Asian Journal of Mathematics

Volume 21 (2017)

Number 1

A criterion for a finite union of intervals to be a self-similar set satisfying the open set condition

Pages: 185 – 196



Zhi-Ying Wen (Department of Mathematical Sciences, Tsinghua University, Beijing, China)

Xuan Zhao (National Education Examinations Authority, Beijing, China)

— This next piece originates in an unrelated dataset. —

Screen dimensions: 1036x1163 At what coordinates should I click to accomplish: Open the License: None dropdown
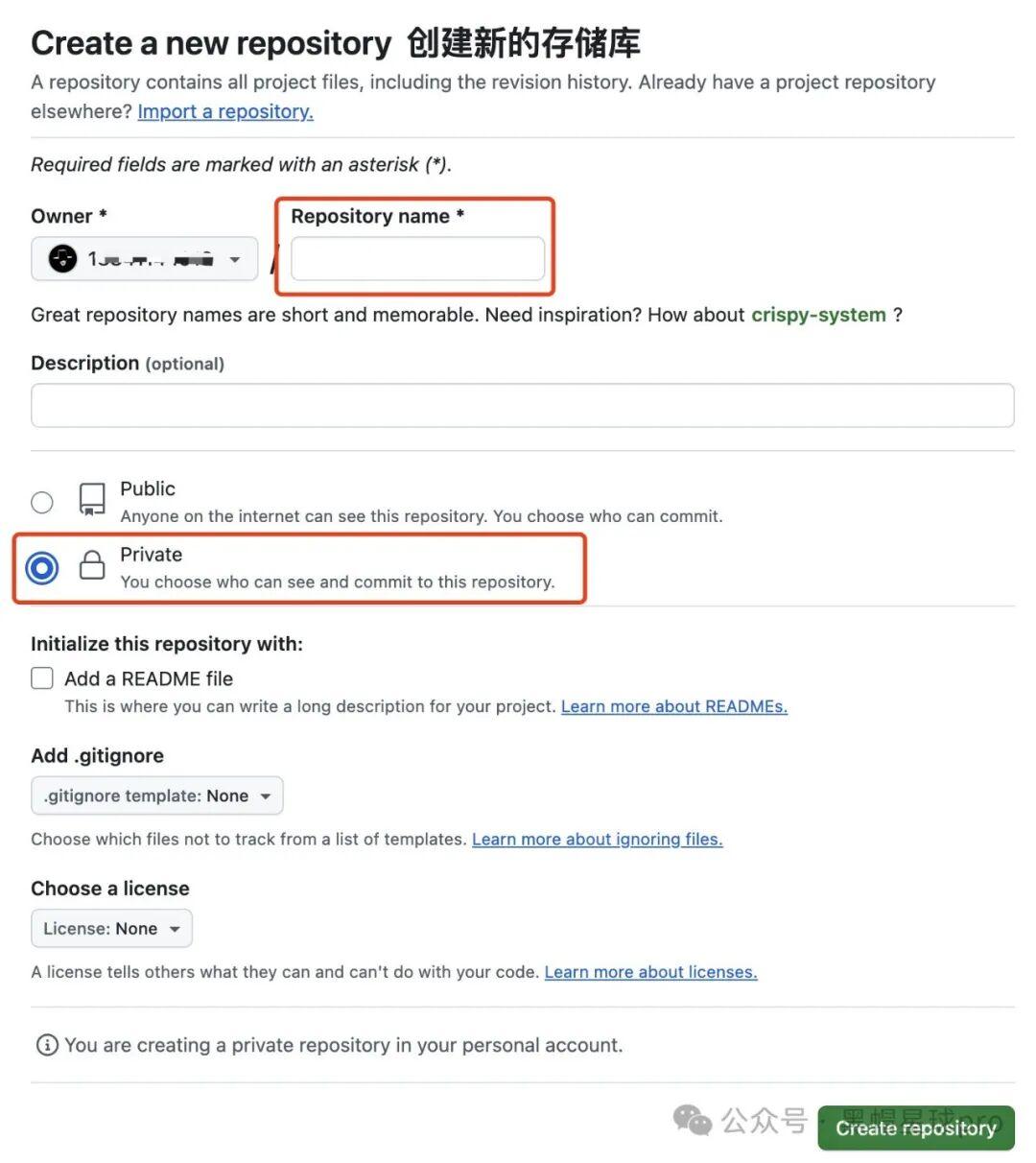[x=112, y=929]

Let $k_1, k_2, \dotsc , k_m; \lambda_1, \lambda_2, \dotsc , \lambda_{m-1}$ be positive numbers. Let $K$ $(k_1, k_2, \dotsc ,k_m; \lambda_1, \lambda_2, \dotsc , \lambda_{m-1})$ be the union of $m$ closed intervals of lengths $k_1, k_2, \dotsc , k_m$ and gap lengths $ \lambda_1, \lambda_2, \dotsc , \lambda_{m-1}$. In this paper, we will give a characterization over $k_1, k_2, \dotsc , k_m$ and $ \lambda_1, \lambda_2, \dotsc , \lambda_{m-1}$ such that $K(k_1, k_2, \dotsc , k_m; \lambda_1, \lambda_2, \dotsc , \lambda_{m-1})$ is a self-similar set satisfying the open set condition.


self-similar sets, open set condition, multiple word, non-negative matrices, common eigenvector

2010 Mathematics Subject Classification

Primary 28A80. Secondary 28A75.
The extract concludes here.